An LLM call is one line of code. An LLM app is hundreds. The gap between 'call OpenAI' and 'shipped product' is filled with prompt templating, memory, retrieval, tool use, parsers, retries, and observability — all the plumbing. LangChain (and similar libraries: LlamaIndex, Haystack, semantic-kernel) is the framework that gives you those primitives as composable parts.
The core abstractions
LangChain models everything as runnable components that you pipe together: prompt templates, LLMs, retrievers, tools, output parsers, and memory. A chain is just a function that takes input, threads it through these components, and returns output. Modern LangChain uses LCEL (LangChain Expression Language) so chains look like `prompt | llm | parser`.
- Prompt — a template with variables: 'Translate {text} to {lang}'
- LLM — model wrapper (OpenAI, Anthropic, local Llama, etc.)
- Retriever — pulls relevant docs from a vector DB (the R in RAG)
- Tool — a function the LLM can call (calculator, web search, code runner)
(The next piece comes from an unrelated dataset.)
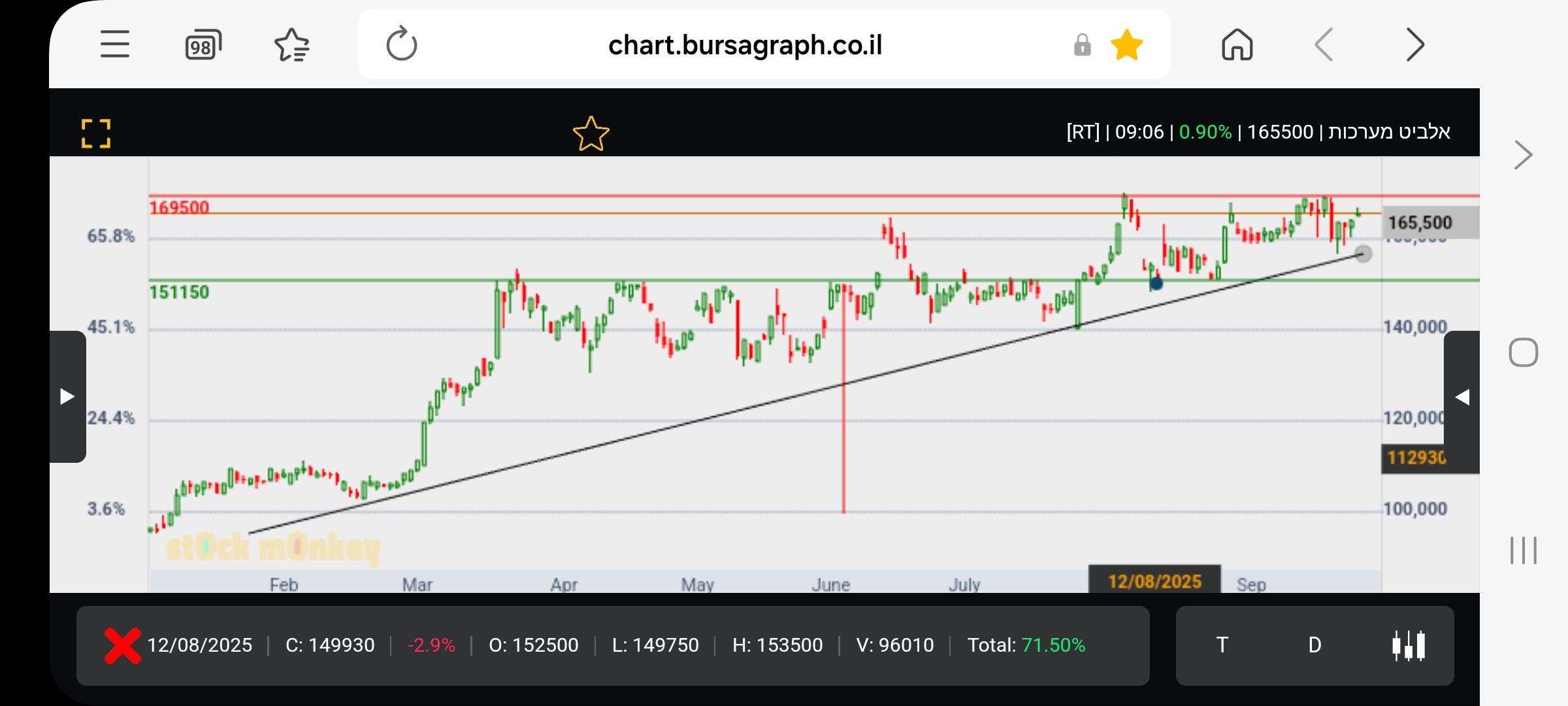Expand the right side panel arrow
Image resolution: width=1568 pixels, height=706 pixels.
click(1462, 397)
- Memory — conversation history persisted across turns
- Output parser — turn raw LLM text into structured data (JSON, Pydantic models)
Common chain patterns
Simple QA: prompt → LLM → parser. RAG bot: prompt → retriever → LLM → parser. Tool agent: prompt → LLM (decides tool) → tool → LLM (formats result) → parser. Conversational: memory → prompt → LLM → memory update. Most production apps are 2-4 of these chained together, plus some routing logic.